Excerpt to read —
◆ ◆ ◆ ◆

Project 3: Fun With Graphs

A. Introduction

For this final project, you will be writing a library package to provide facilities for manipulating graphs, plus two clients that use the package. The package must be general: no specifics of either client may find their way into the code for the graph package. We will check that by running our own clients against your package. That is, in contrast to past projects where we didn't care how you arranged the internals of your program as long as it functioned according to the specification, in this case, part of the project code—the API for the graph package—will be set in stone.

B. Client: Make

We've been using the Make program (specifically, GNU make) in most programming assignments this semester. For this project, we are going to implement a much stripped-down version. An input file ("makefile") will consist of rules that indicate that one set of objects (called targets) depends on another set (called prerequisites). Any line that starts with # or contains only tabs and blanks is ignored. For other lines, the syntax is

\((T\)): \((P_1~ P_2\cdots~ P_m\))

◆ ◆ ◆ ◆

Data extract —
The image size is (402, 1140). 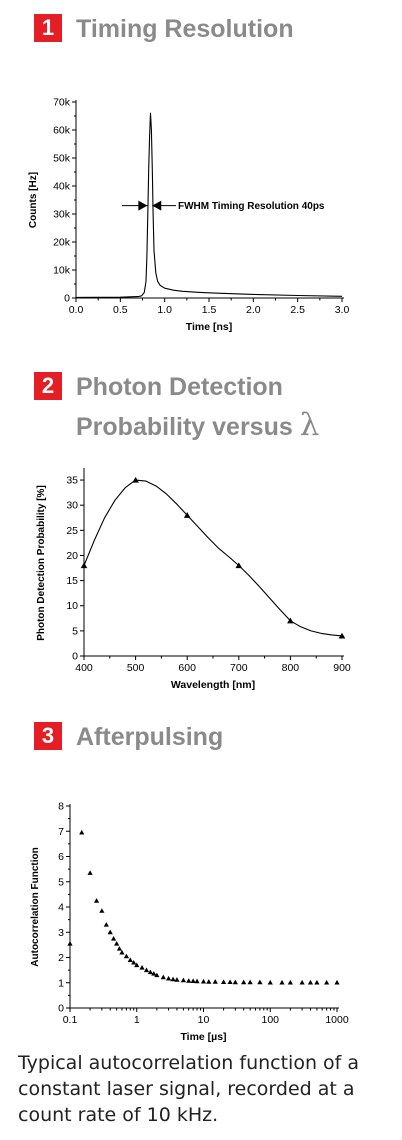 I want to click on y-tick-label: 35, so click(x=72, y=481).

◆ ◆ ◆ ◆

Problem details —
Please reproduce the entire project description word for word. Work from the project description alone and leave the data aside.

Exercise result —
Project 3: Fun With Graphs

A. Introduction

For this final project, you will be writing a library package to provide facilities for manipulating graphs, plus two clients that use the package. The package must be general: no specifics of either client may find their way into the code for the graph package. We will check that by running our own clients against your package. That is, in contrast to past projects where we didn't care how you arranged the internals of your program as long as it functioned according to the specification, in this case, part of the project code—the API for the graph package—will be set in stone.

B. Client: Make

We've been using the Make program (specifically, GNU make) in most programming assignments this semester. For this project, we are going to implement a much stripped-down version. An input file ("makefile") will consist of rules that indicate that one set of objects (called targets) depends on another set (called prerequisites). Any line that starts with # or contains only tabs and blanks is ignored. For other lines, the syntax is

\((T\)): \((P_1~ P_2\cdots~ P_m\))